To capture unspecified evaluation order but allow only evaluation that is consistent with some sequential ordering of the evaluation of an application’s subexpressions, we use non-deterministic choice to first pick a subexpression to reduce only when we have not already committed to reducing some other subexpression. To achieve that effect, we limit the evaluation of application expressions to only those that have a single expression that isn’t fully reduced, as shown in the non-terminal F, in figure 2. To evaluate application expressions that have more than two arguments to evaluate, the rule [6mark] picks one of the subexpressions of an application that is not fully simplified and lifts it out in its own application, allowing it to be evaluated. Once one of the lifted expressions is evaluated, the [6appN] substitutes its value back into the original application.

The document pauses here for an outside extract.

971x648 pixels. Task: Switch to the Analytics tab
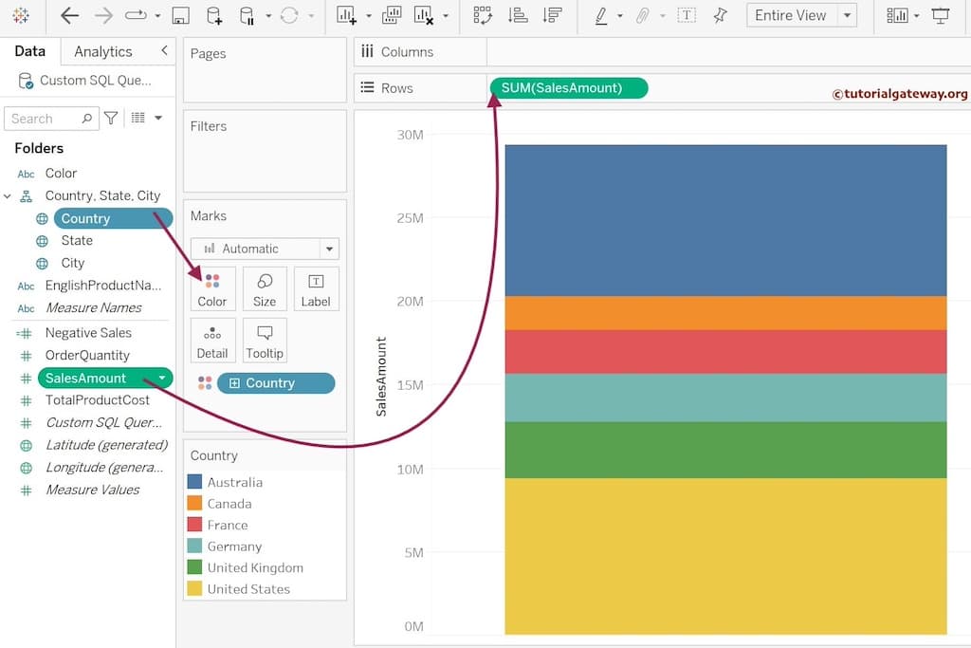click(x=102, y=51)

The [6appN] rule also handles other applications whose arguments are finished by substituting the first actual parameter for the first formal parameter in the expression. Its side-condition uses the relation in figure 9 to ensure that there are no set! expressions with the parameter x1 as a target. If there is such an assignment, the [6appN!] rule applies (see also section A.3 for a description of “fresh”). Instead of directly substituting the actual parameter for the formal parameter, it creates a new location in the store, initially bound the actual parameter, and substitutes a variable standing for that location in place of the formal parameter. The store, then, handles any eventual assignment to the parameter. Once all of the parameters have been substituted away, the rule [6app0] applies and evaluation of the body of the procedure begins.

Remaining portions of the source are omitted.